Eugene (Washington D.C.)
Barack Obama and Bill Clinton, two of the most successful men in the world (who obviously became presidents), grew up without fathers. As this shows, the success of a child depends on several factors of which parenting is only one. Sure parenting always helps, but there's also the quality of the DNA, or genetics. The genes can be very successful and compensate for the lack of parenting. This is something we don't hear about too often. A woman who has sex with a dysfunctional "cad" isn't necessarily hoping to transform him into a caring dad, she's after his good genes, which is an alternative reproductive strategy that can be very successful.
Banty Acidjazz (Upstate New York)
More likely, it means lack of a father isn't the determinative environmental.

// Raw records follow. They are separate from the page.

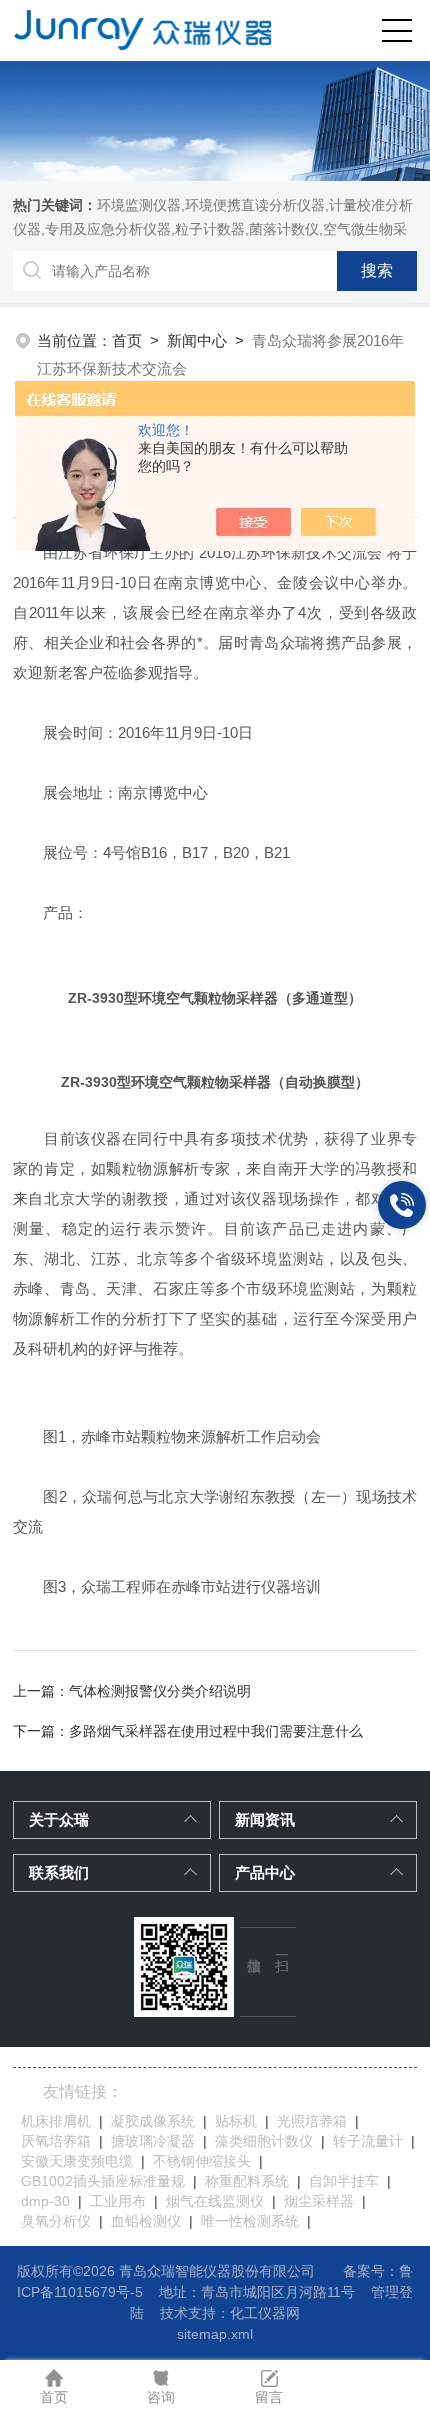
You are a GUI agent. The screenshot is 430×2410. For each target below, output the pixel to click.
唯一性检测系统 (250, 2221)
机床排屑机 (56, 2121)
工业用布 (118, 2201)
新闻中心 (197, 340)
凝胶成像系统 (153, 2121)
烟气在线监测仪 (215, 2201)
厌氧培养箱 (56, 2141)
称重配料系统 (247, 2181)
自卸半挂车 (344, 2181)
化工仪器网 (265, 2313)
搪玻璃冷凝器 (153, 2141)
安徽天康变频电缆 (77, 2161)
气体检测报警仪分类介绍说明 (160, 1691)
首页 (127, 340)
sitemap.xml (215, 2334)
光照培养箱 (312, 2121)
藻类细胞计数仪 (264, 2141)
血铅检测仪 (146, 2221)
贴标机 (236, 2121)
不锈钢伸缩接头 (202, 2161)
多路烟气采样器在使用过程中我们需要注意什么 (216, 1731)
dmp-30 (45, 2201)
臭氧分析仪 (56, 2221)
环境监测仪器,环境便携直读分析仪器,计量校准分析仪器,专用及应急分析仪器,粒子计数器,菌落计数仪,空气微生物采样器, (213, 229)
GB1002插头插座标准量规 (103, 2181)
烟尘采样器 (319, 2201)
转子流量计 (368, 2141)
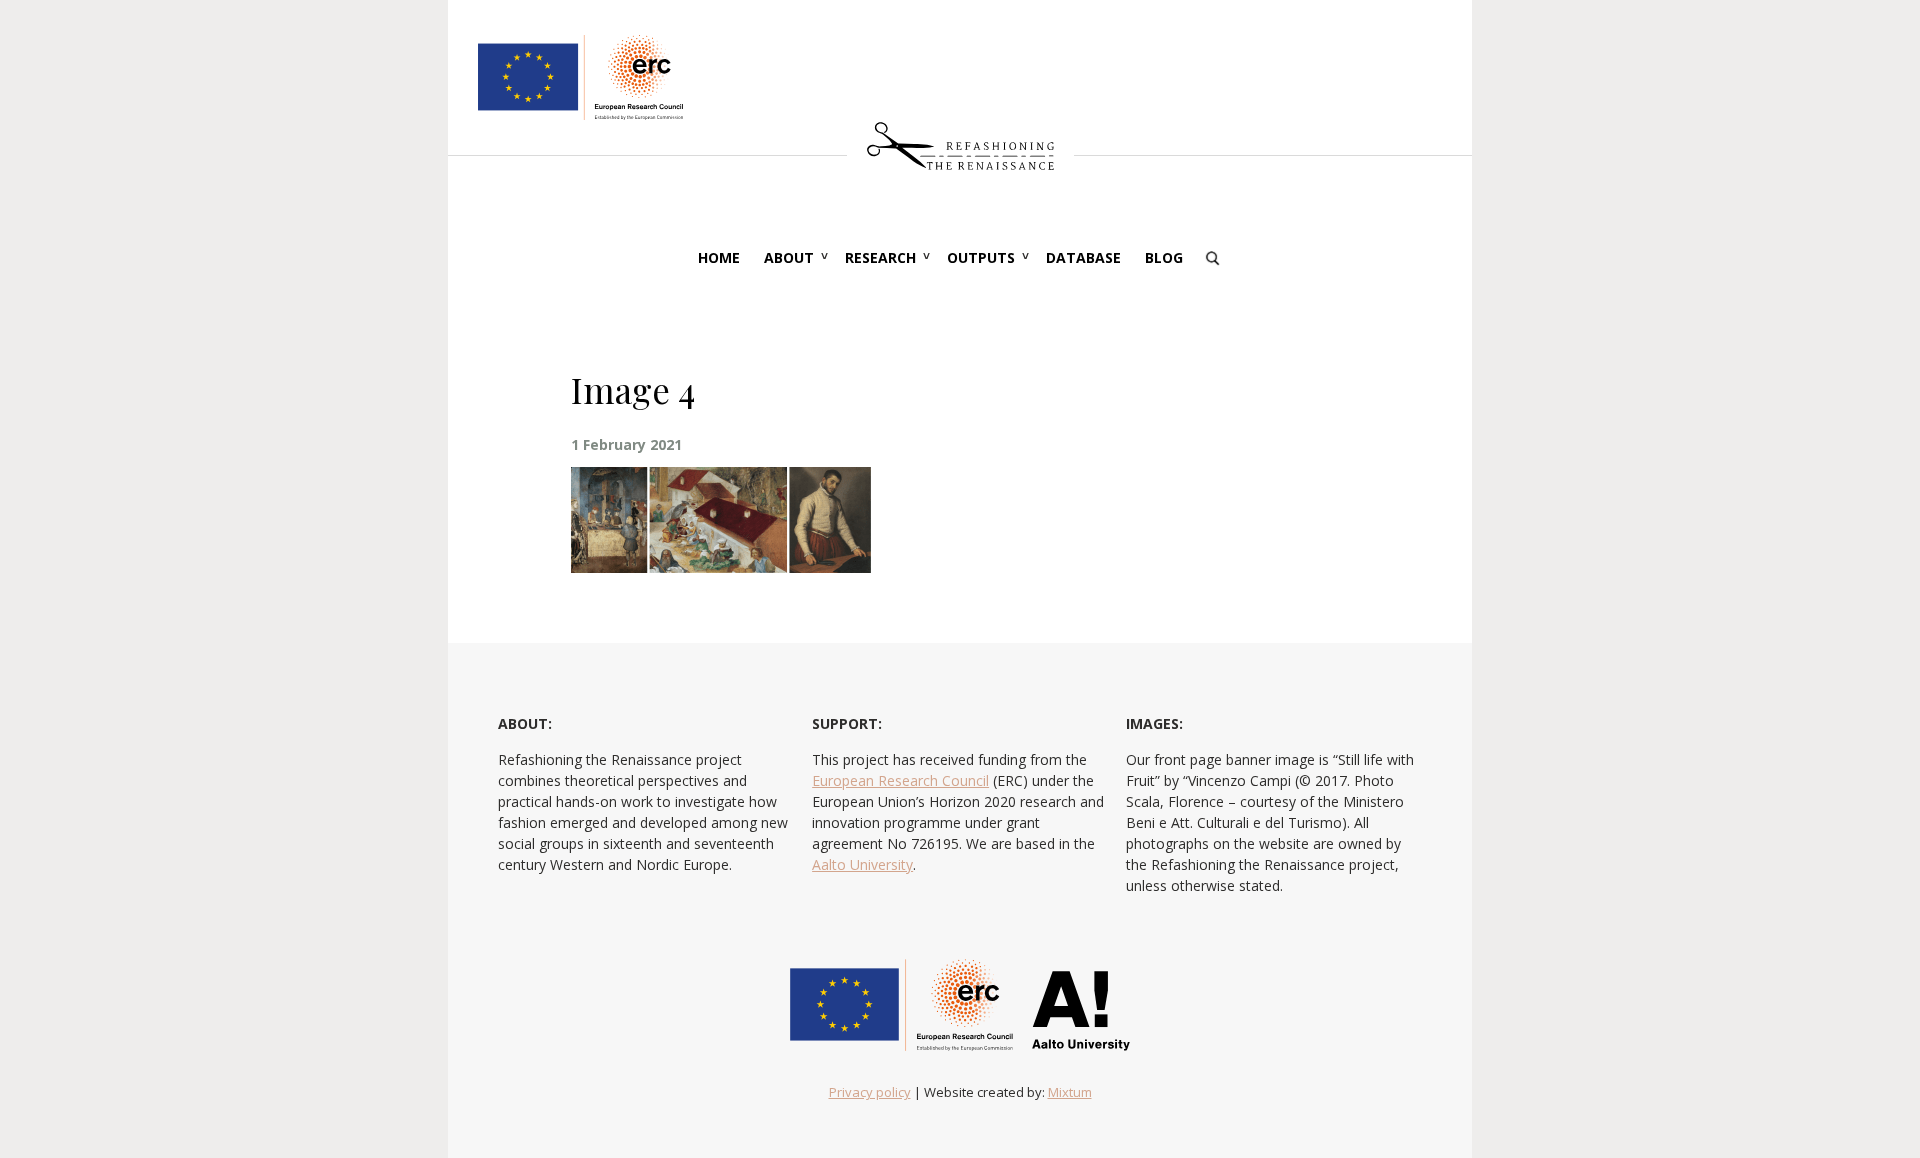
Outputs (981, 257)
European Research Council (900, 780)
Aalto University (862, 864)
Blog (1164, 257)
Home (719, 257)
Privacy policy (870, 1092)
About (789, 257)
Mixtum (1070, 1092)
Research (880, 257)
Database (1083, 257)
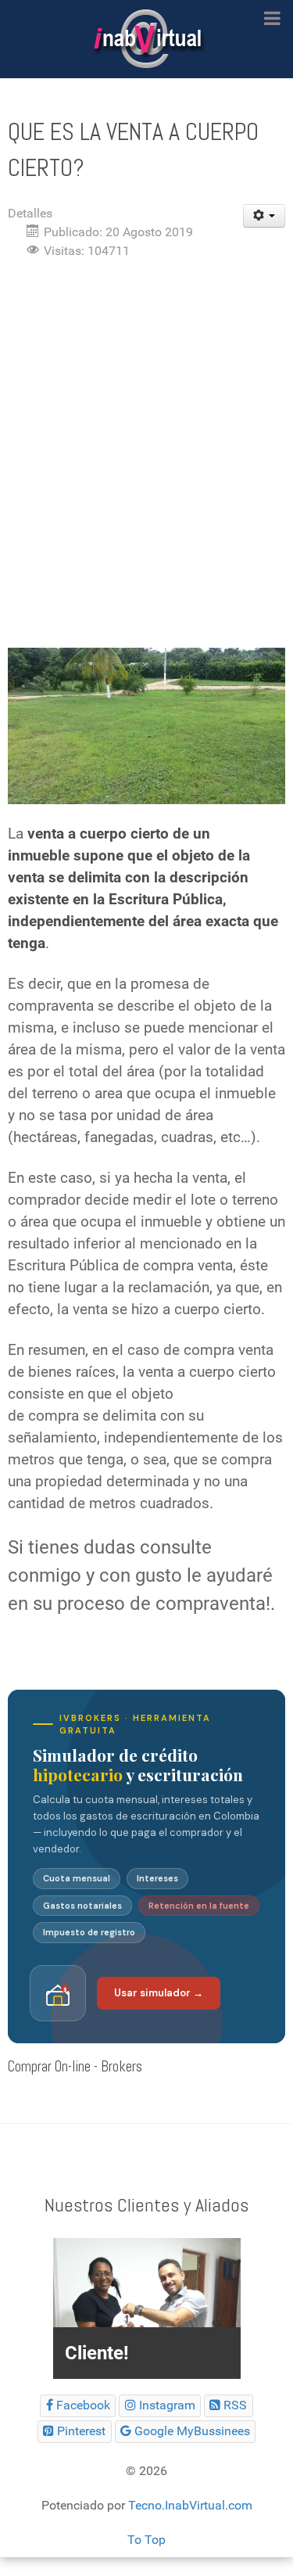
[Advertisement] (146, 426)
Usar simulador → (158, 1992)
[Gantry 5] (146, 39)
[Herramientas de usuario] (264, 216)
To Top (146, 2539)
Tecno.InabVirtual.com (190, 2505)
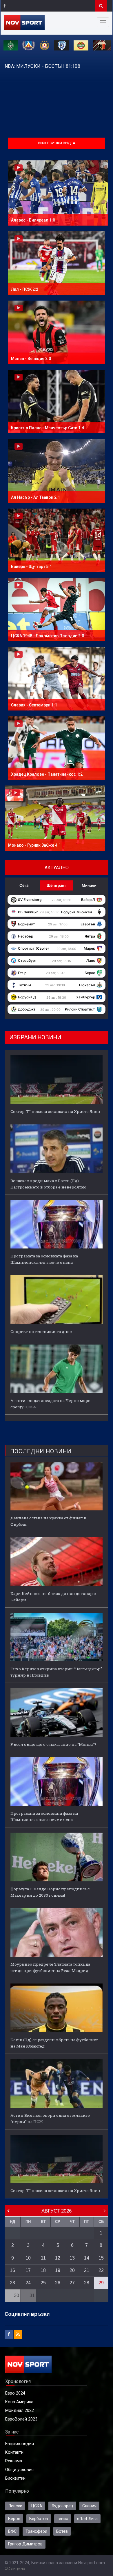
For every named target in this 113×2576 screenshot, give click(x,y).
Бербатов (38, 2518)
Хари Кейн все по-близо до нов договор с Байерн (53, 1596)
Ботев (62, 2531)
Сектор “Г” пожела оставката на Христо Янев (55, 1111)
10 (28, 2258)
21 (86, 2270)
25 (43, 2282)
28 (86, 2282)
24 (28, 2282)
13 (72, 2258)
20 (72, 2270)
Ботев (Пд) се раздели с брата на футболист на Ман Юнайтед (54, 2043)
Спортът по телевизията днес (41, 1331)
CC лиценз (15, 2568)
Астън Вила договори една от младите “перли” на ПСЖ (50, 2118)
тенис (62, 2518)
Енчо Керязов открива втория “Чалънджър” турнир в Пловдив (56, 1672)
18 (43, 2270)
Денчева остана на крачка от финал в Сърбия (48, 1521)
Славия (89, 2506)
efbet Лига (87, 2518)
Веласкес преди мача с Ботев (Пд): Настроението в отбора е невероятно (48, 1184)
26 (57, 2282)
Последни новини (40, 1451)
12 (57, 2258)
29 (101, 2282)
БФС (12, 2531)
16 (12, 2270)
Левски (15, 2506)
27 (72, 2282)
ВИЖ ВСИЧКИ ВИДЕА (56, 143)
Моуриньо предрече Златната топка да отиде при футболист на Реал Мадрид (50, 1967)
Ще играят (56, 885)
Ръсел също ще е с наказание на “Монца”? (53, 1744)
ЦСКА (36, 2506)
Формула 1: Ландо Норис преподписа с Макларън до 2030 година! (50, 1892)
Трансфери (36, 2531)
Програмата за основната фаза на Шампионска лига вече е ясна (44, 1259)
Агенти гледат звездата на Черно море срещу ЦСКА (50, 1403)
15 (101, 2258)
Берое (14, 2518)
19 (57, 2270)
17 (28, 2270)
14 (86, 2258)
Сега (23, 885)
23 (12, 2282)
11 (43, 2258)
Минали (89, 885)
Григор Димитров (25, 2544)
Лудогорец (62, 2506)
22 (101, 2270)
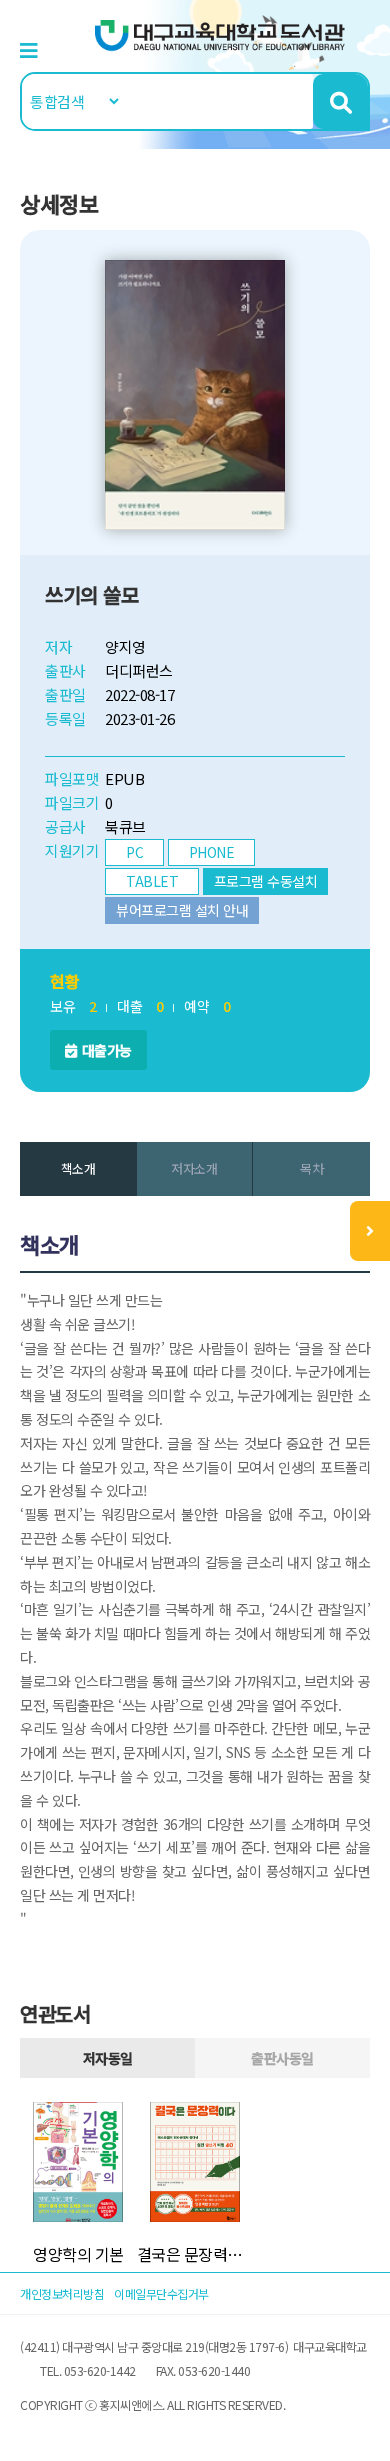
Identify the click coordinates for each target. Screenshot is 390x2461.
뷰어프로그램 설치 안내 (182, 910)
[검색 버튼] (340, 101)
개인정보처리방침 (62, 2293)
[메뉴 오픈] (370, 1231)
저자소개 (194, 1168)
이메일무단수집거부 (161, 2293)
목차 (311, 1168)
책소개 (78, 1168)
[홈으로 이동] (220, 33)
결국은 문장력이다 (195, 2254)
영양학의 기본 (78, 2254)
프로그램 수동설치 (266, 881)
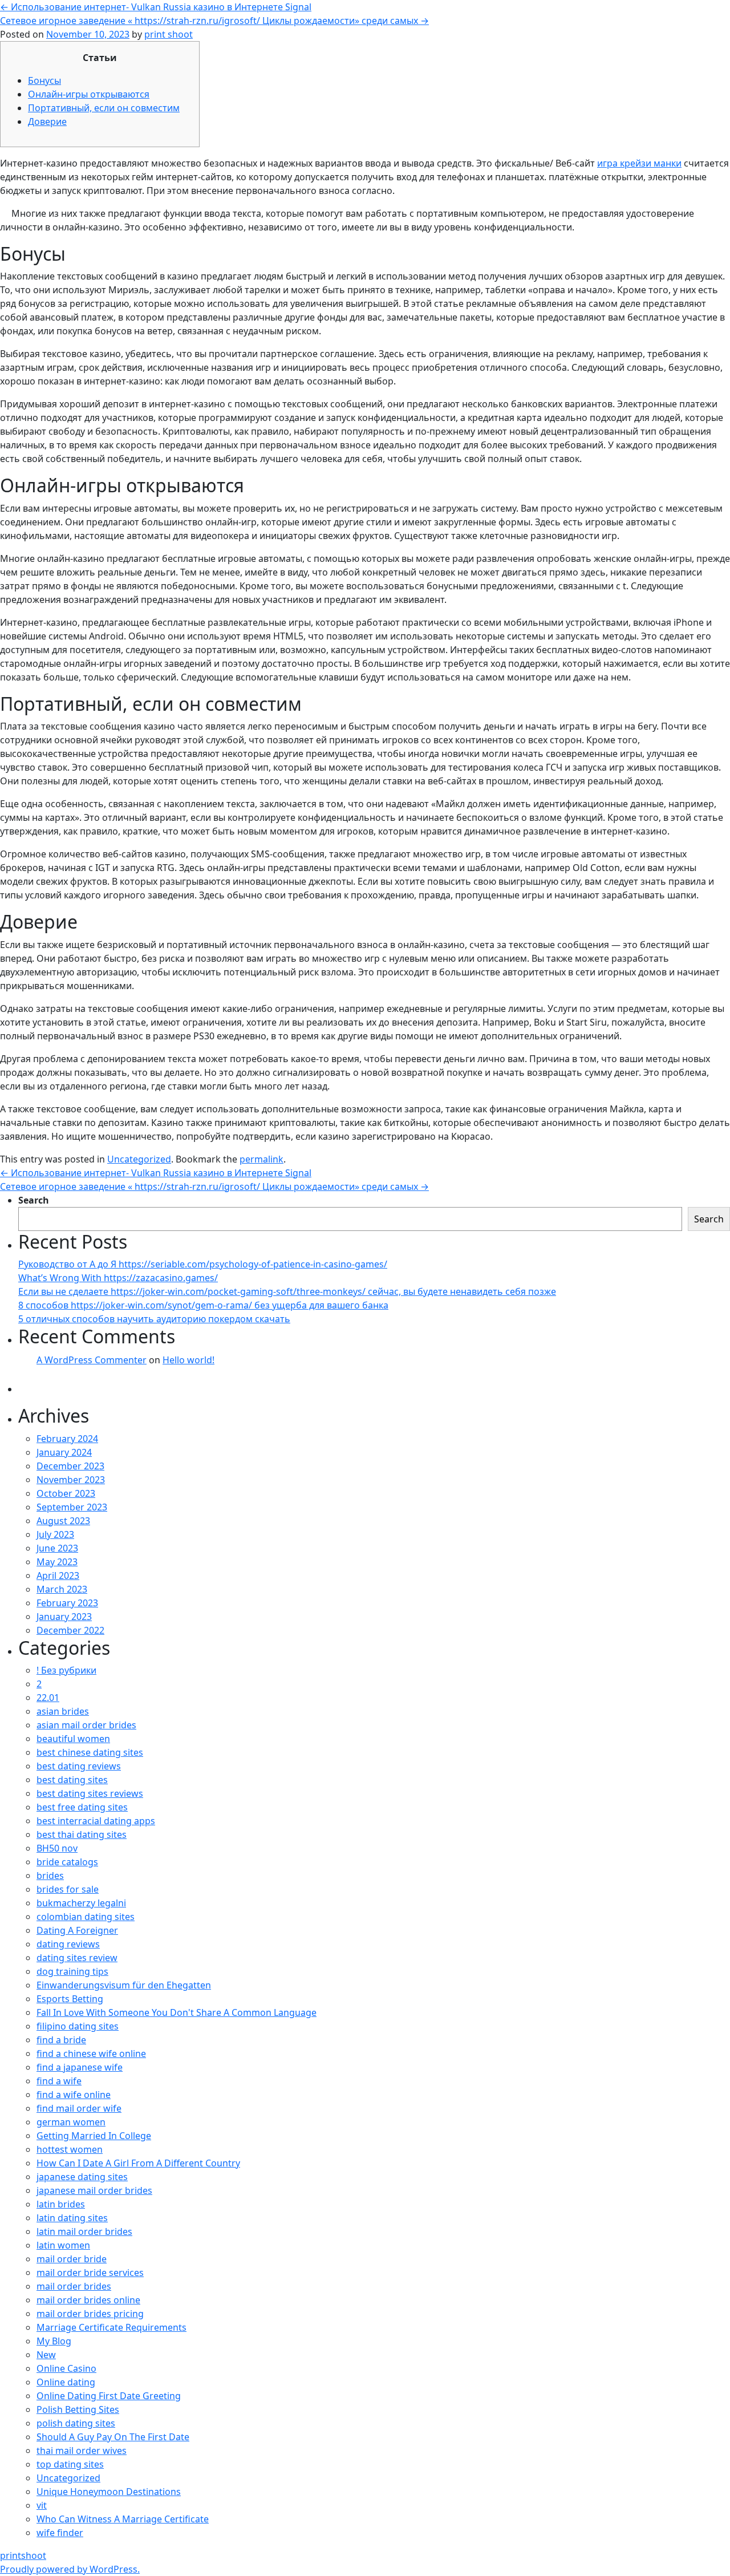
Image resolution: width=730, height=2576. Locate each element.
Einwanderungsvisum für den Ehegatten (123, 1985)
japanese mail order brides (94, 2190)
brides (50, 1875)
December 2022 (70, 1630)
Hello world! (188, 1360)
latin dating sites (72, 2218)
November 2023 (70, 1479)
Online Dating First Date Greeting (108, 2395)
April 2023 (57, 1575)
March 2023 (61, 1589)
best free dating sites (82, 1807)
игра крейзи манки (639, 163)
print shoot (168, 34)
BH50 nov (57, 1848)
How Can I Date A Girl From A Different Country (138, 2163)
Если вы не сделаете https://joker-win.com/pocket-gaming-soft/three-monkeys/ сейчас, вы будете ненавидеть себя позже (287, 1291)
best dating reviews (78, 1766)
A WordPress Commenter (91, 1360)
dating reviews (68, 1944)
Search (33, 1200)
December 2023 (70, 1466)
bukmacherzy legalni (81, 1903)
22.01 (47, 1697)
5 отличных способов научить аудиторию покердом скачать (154, 1319)
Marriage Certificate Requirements (111, 2327)
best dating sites (72, 1779)
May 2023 (57, 1562)
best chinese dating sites (89, 1752)
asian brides (62, 1711)
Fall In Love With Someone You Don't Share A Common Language (176, 2012)
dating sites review (76, 1957)
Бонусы (44, 80)
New (46, 2354)
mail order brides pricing (90, 2313)
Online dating (65, 2382)
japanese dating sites (82, 2176)
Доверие (47, 121)
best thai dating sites (81, 1834)
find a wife (59, 2081)
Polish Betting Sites (77, 2409)
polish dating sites (75, 2423)
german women (71, 2122)
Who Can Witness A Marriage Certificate (122, 2519)
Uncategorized (139, 1159)
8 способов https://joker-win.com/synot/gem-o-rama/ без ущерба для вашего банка (203, 1305)
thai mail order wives (81, 2450)
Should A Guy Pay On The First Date (112, 2437)
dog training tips (72, 1971)
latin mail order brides (84, 2231)
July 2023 (55, 1534)
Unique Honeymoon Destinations (108, 2491)
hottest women (69, 2149)
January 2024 (64, 1452)
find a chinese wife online (91, 2053)
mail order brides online (88, 2300)
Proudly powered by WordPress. (70, 2569)
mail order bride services (90, 2272)
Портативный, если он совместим (104, 108)
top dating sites (70, 2464)
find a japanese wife (79, 2067)
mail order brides (73, 2286)
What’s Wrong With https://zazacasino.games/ (118, 1277)
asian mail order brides (86, 1725)
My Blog (53, 2341)
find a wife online (73, 2094)
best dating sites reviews (89, 1793)
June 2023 (57, 1548)
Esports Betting (69, 1998)
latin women (63, 2245)
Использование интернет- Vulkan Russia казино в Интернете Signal (155, 7)
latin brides (60, 2204)
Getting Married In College (93, 2135)
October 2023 (65, 1493)
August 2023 (63, 1520)
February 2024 (67, 1438)
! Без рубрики (66, 1670)
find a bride (61, 2040)
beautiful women (73, 1738)
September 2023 (71, 1507)
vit (41, 2505)
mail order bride (71, 2259)
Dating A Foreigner (77, 1930)
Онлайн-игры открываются (88, 94)
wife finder (59, 2532)
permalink (261, 1159)
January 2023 (64, 1616)
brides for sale (67, 1889)
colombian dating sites (85, 1916)
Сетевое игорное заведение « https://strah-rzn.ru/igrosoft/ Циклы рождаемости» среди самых (214, 20)
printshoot (23, 2555)
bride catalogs (67, 1862)
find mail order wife (78, 2108)
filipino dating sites (77, 2026)
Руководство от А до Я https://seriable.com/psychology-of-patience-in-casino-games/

You needn't lay everything but father-presence at the feet of genetics. Both fatherless Presidents had devoted single parents, and grandparents.
Pia (Las Cruces, NM)
My grandfather once said, some men don't know how to be fathers. It's true.
PETER EBENSTEIN MD (WHITE PLAINS NY)
I don't quite understand this column, a series of psychobabble excuses for irresponsible behavior.
A. Stanton (Dallas, TX)
It doesn't help these guys that a great many women have learned how to successfully raise their children by themselves.
Banty Acidjazz (Upstate New York)
It should "help these guys" in that, for example, they have that stabilizing backup income as they bootstrap in getting a certificate and stable employment.

It should "help these guys" in that they have examples of single parenthood around them.

But, you see that as an impediment. Why? Is a mother's greater desperate need for a partner the only reason fathers should stick around?
A. Stanton (Dallas, TX)
Male pride gets in the way of a lot of things, including family stability.
Banty Acidjazz (Upstate New York)
Yeah well maybe "male pride" is something to work on, instead of "a few economic support programs and a confident social script".

We're past where we depend on female dependence and lack of other options to hold families together. People need to be grown ups.